◆ INSTRUCTIONS:
[1] From the passage on Italian austerity, return the portion starting at "This will not" and ending at "forced onto Italy.", copied word for word.
[2] Please resume the passage on Italian austerity, picking up right after its final sentence.

Alternatives to austerity

The inevitable "structural reforms" Italy faces won't drag the eurozone's third-largest economy out

Silvio Berlusconi's last few days as Prime Minister find him overseeing the introduction of extraordinary austerity measures, passed through the Italian Parliament yesterday on the back of wheedling promises made to EU leaders. Berlusconi's exit will doubtless come as a blessed relief to many millions of Italians. The clown is to be replaced - without, naturally, recourse to elections - by a European Commissioner, Mario Monti, hastily sworn in as senator-for-life. A new government of technocrats will oversee implementation of austerity, assisted by the IMF officials now taking up residence in Italy's finance ministry. Those austerity measures, in turn, will be backed up by the usual demands for "structural reforms" - deregulation and privatisation chief amongst them.

This will not end the crisis in Italy - and, with that failure, the prospect of a global slump is opened. Austerity across Europe has already driven economies deeper into the mire, Ireland and Greece chief amongst them. The mechanism is widely known: as government spending falls, it drags demand down still further. As demand falls, firms cut wages and make redundancies. A vicious circle kicks in. With Italian consumers and businesses keeping their wallets closed, and no real hope of a recovery in export markets, it is spending by government that could sustain economic activity. Yet the scorched-earth economics of austerity are now being forced onto Italy.

◆ Dataset rows:
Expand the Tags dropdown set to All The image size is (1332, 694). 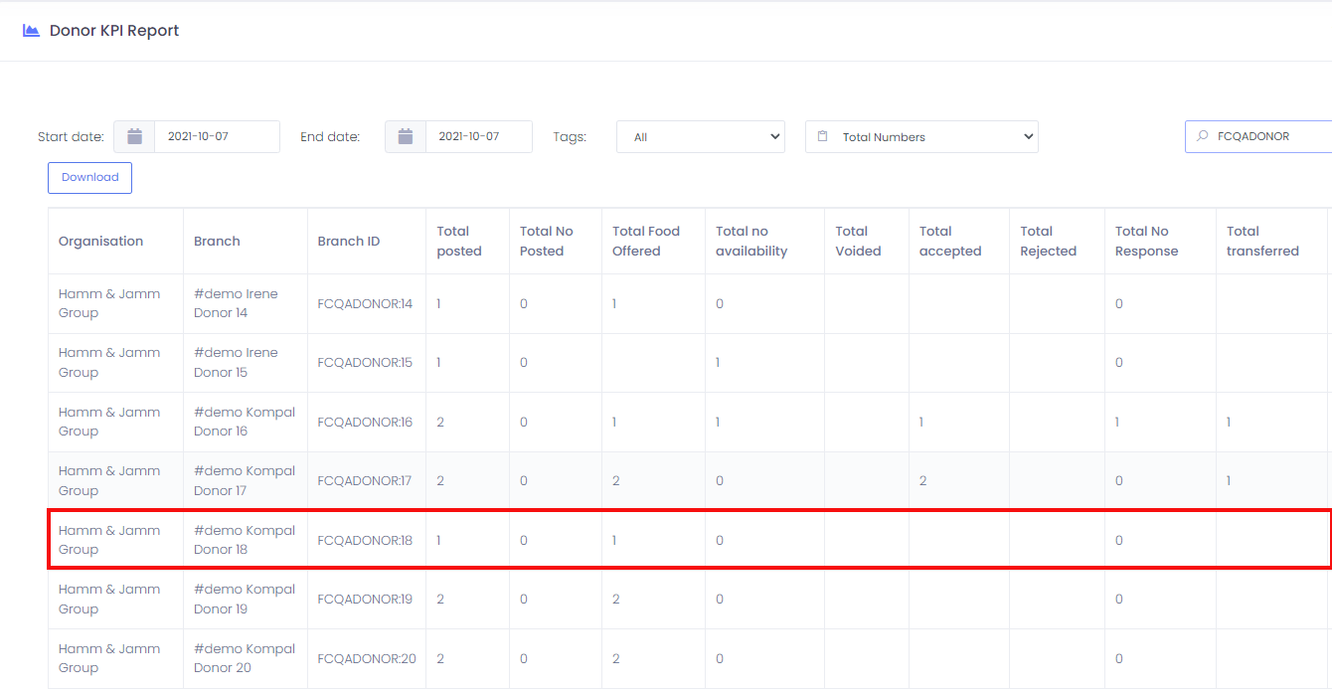(700, 137)
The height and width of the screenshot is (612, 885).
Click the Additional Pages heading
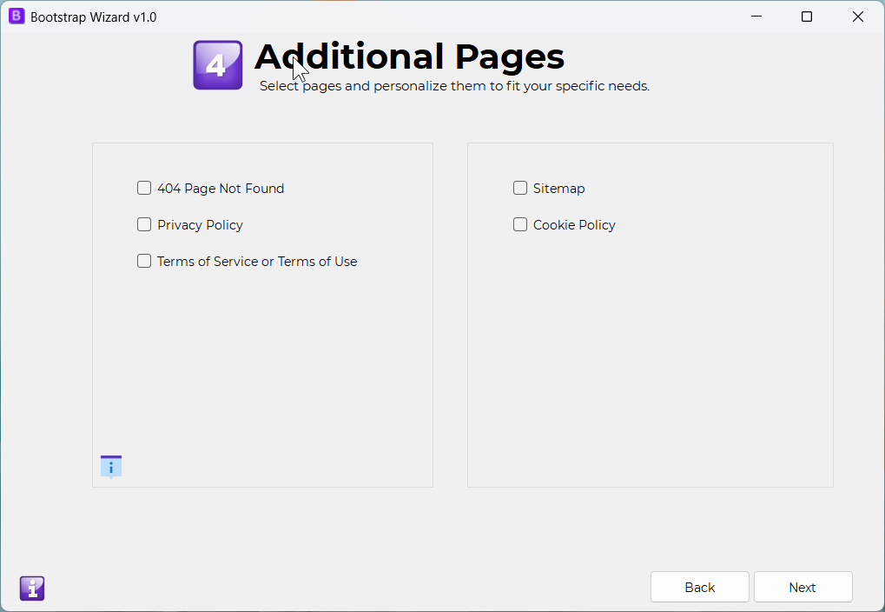click(x=409, y=57)
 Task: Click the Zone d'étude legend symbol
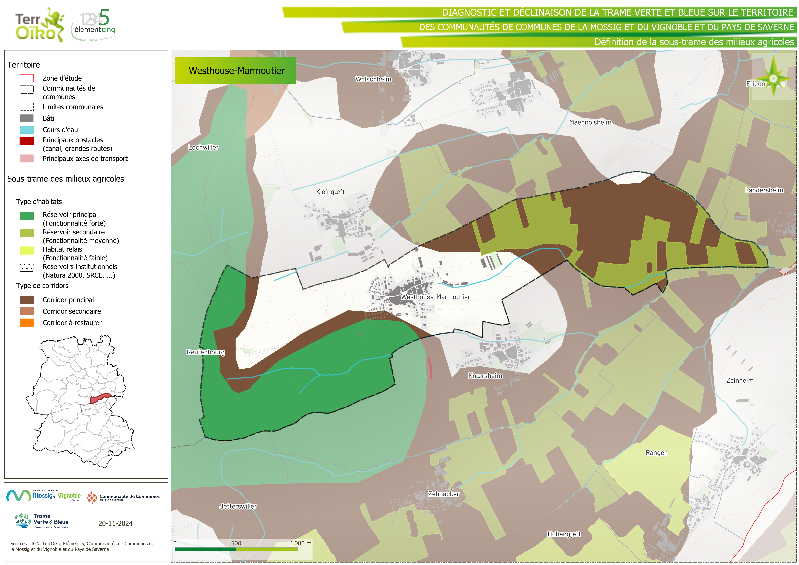pyautogui.click(x=27, y=78)
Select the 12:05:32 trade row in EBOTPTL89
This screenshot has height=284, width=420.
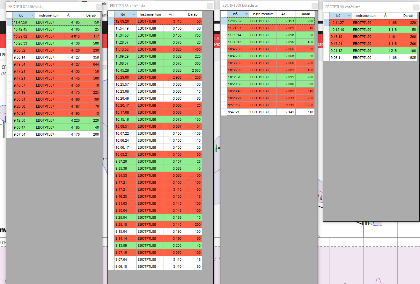click(x=270, y=21)
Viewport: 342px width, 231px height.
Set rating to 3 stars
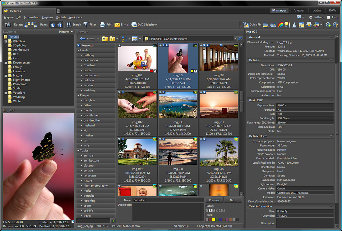pyautogui.click(x=217, y=210)
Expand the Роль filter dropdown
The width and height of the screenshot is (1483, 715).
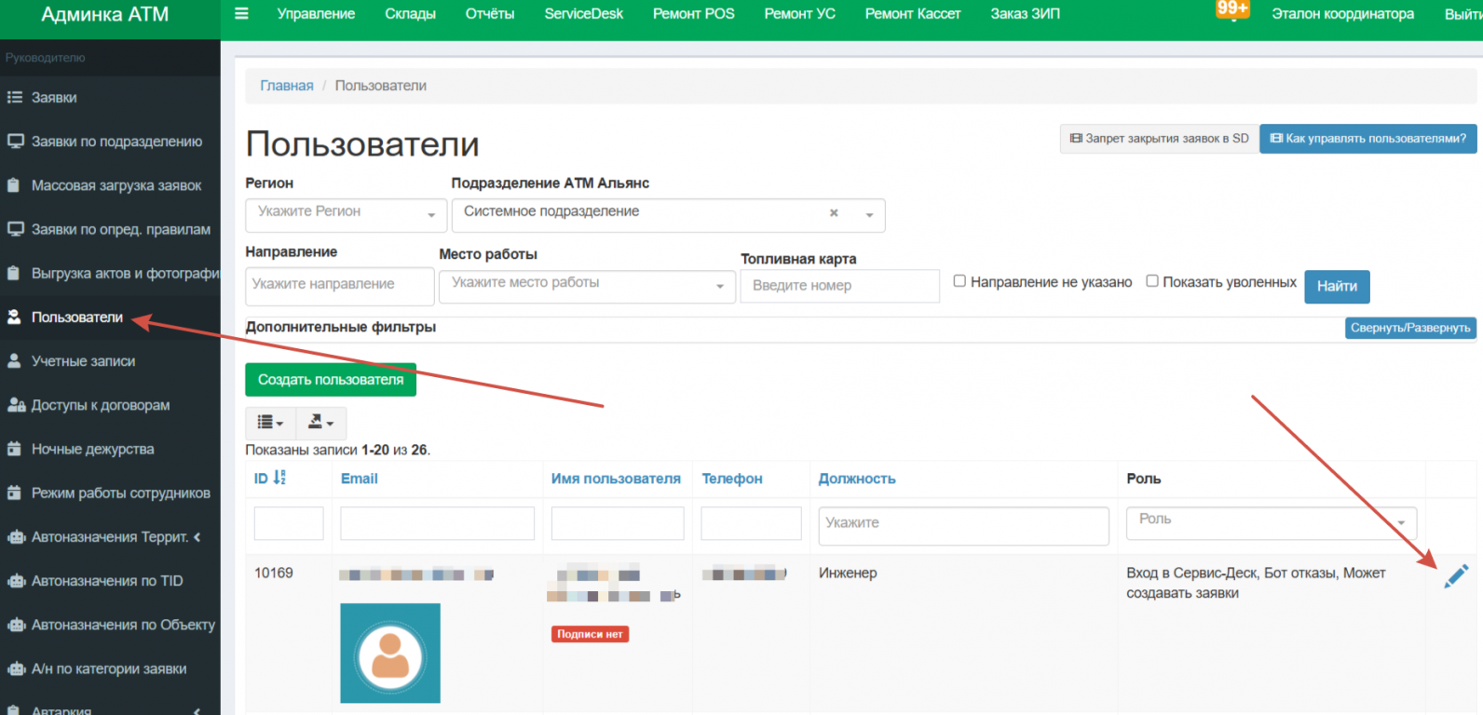pos(1271,521)
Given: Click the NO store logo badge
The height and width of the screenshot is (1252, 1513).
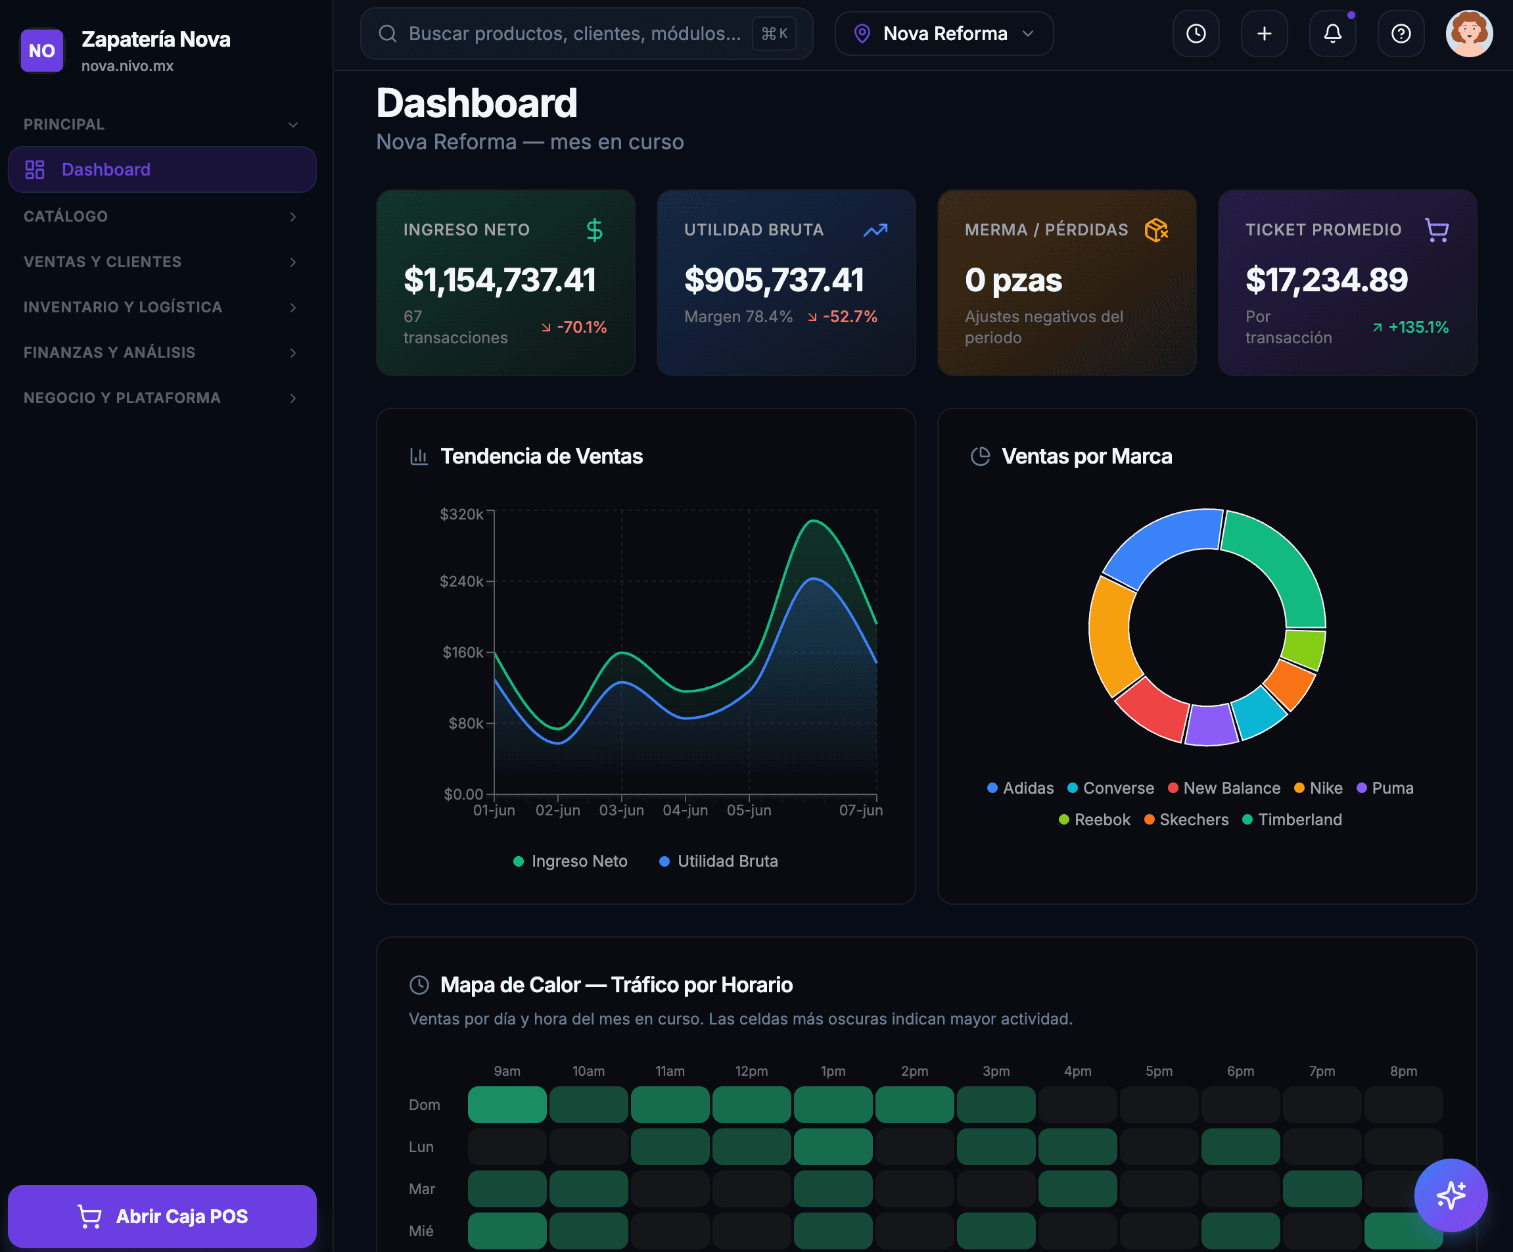Looking at the screenshot, I should click(42, 50).
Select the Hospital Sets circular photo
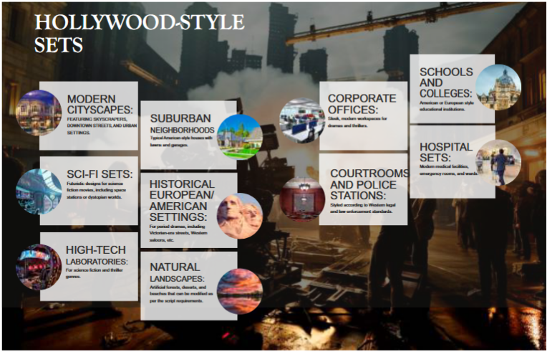 (x=498, y=162)
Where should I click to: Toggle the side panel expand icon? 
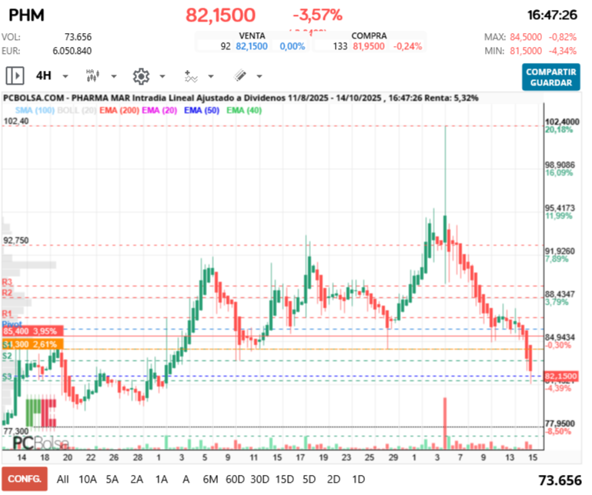coord(15,76)
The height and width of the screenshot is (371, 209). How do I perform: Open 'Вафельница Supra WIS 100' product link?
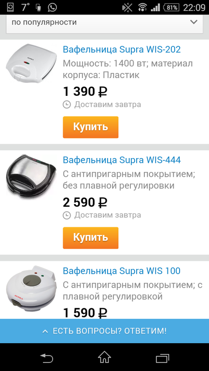pos(122,271)
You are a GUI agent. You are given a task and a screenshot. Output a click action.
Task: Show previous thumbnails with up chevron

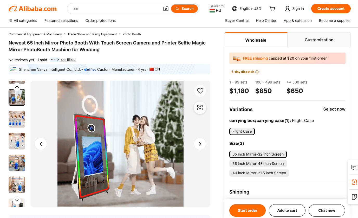(x=17, y=87)
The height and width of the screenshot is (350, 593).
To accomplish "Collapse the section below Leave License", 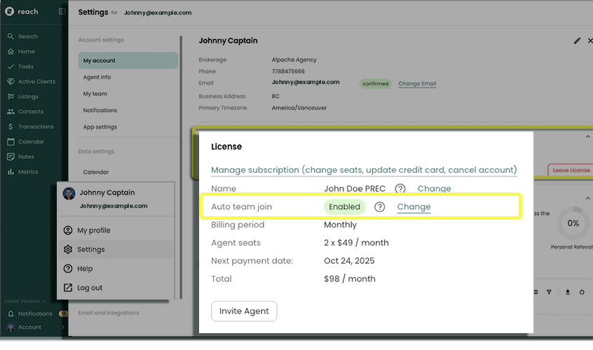I will [x=587, y=186].

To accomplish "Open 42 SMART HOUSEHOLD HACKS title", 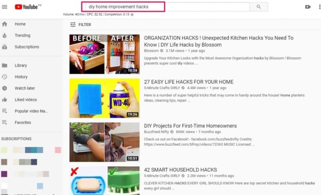I will [x=180, y=170].
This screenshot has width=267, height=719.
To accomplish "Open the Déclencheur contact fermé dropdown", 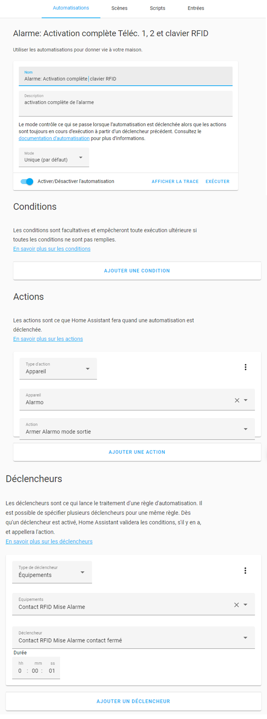I will point(134,637).
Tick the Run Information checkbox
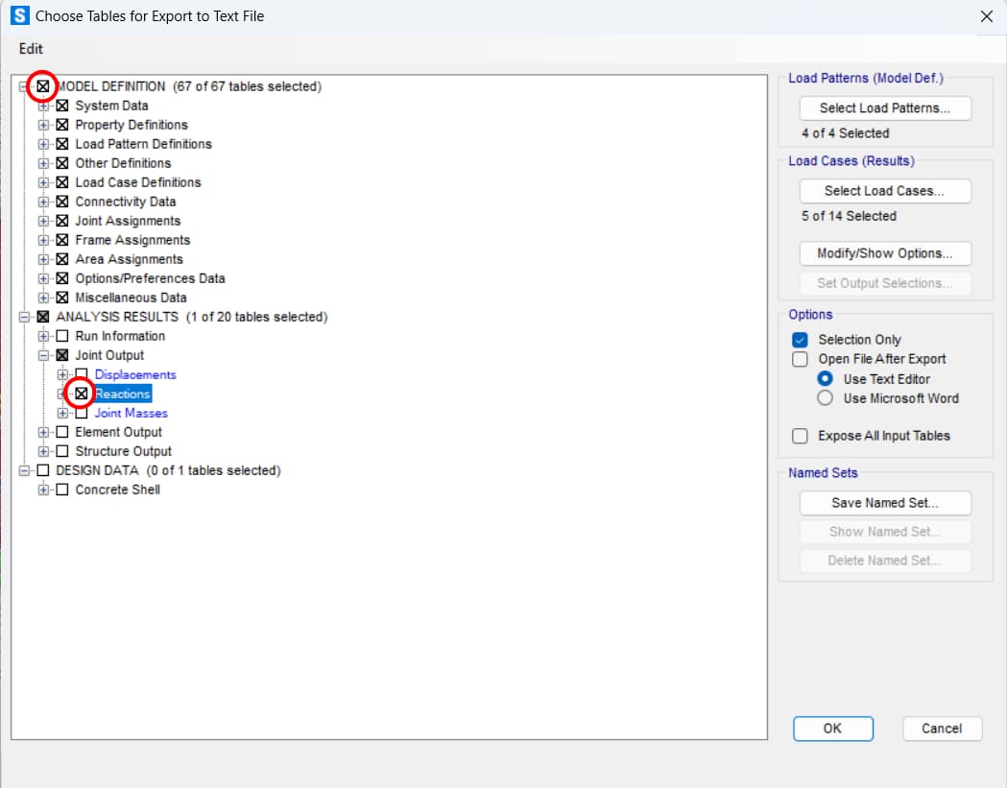This screenshot has height=788, width=1007. 62,336
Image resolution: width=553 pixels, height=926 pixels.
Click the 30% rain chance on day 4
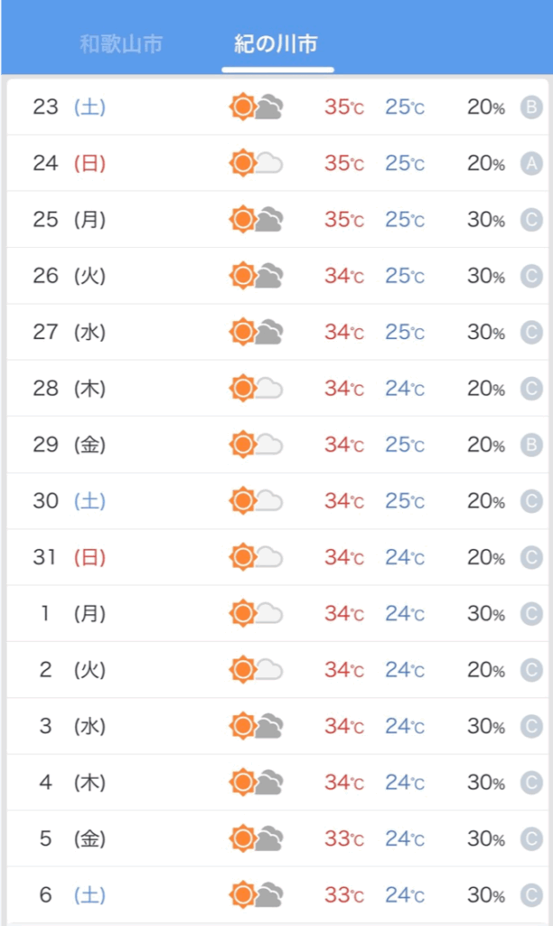pos(486,782)
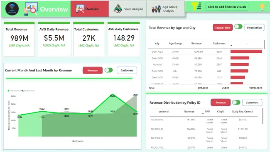Click the people group Age Group icon
The height and width of the screenshot is (152, 270).
click(x=156, y=9)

◆ THE ANSWERS:
[1]
This will not end the crisis in Italy - and, with that failure, the prospect of a global slump is opened. Austerity across Europe has already driven economies deeper into the mire, Ireland and Greece chief amongst them. The mechanism is widely known: as government spending falls, it drags demand down still further. As demand falls, firms cut wages and make redundancies. A vicious circle kicks in. With Italian consumers and businesses keeping their wallets closed, and no real hope of a recovery in export markets, it is spending by government that could sustain economic activity. Yet the scorched-earth economics of austerity are now being forced onto Italy.

[2]
Deregulation and the loosening up of labour markets are the second leg of the EU and IMF plans. The hope is that by freeing capital to operate as it sees fit, it will recover its dynamism. But "structural reforms" have taken place in Italy over the last decade or more. On OECD measures, Italy's product and labour markets are now as deregulated as Germany. In conditions of stagnant demand, the chances of further assaults on employment and consumer protection prompting growth are slim.

Italy's economic malaise runs deeper. The rot set in decades ago. A post-war miracle, with growth rates averaging over 5 per cent from 1951-73, halted with sharp recession in the early 1970s. Growth never truly recovered, and for the last 15 years has averaged less than one per cent a year. Businesses and government acted in concert to casualise labour, promoting labour-intensive export industries at the expense of capital investment. Economic activity became increasingly concentrated in the centre and the north, leaving the south lagging still further. Rising public debt initially helped cover the costs of wider stagnation.

Recent governments have targeted that debt, at the expense of public spending - and those without Berlusconi at the helm most successfully. The burden fell from 120 per cent of GDP in 1996 to around 100 per cent by 2007. But the financial crisis of 2007-8 led to a sharp rebound. A decade of debt reduction was wiped out in two years. The combination of a seriously weak economy and sharply rising indebtedness is what has now panicked markets into pushing Italy's current borrowing costs above 7 per cent.

If there is a hope of recovery in the eurozone's third-largest economy, it cannot come through the standard IMF package of austerity measures and market-led reforms. Nor will it come through the erosion of democracy. Quite the opposite is required: supporting public expenditure to sustain demand; industrial transformation, led by public intervention; and an expansion of democracy against the rule of finance - including, ultimately, a recognition that odious and unpayable sovereign debts need not be honoured.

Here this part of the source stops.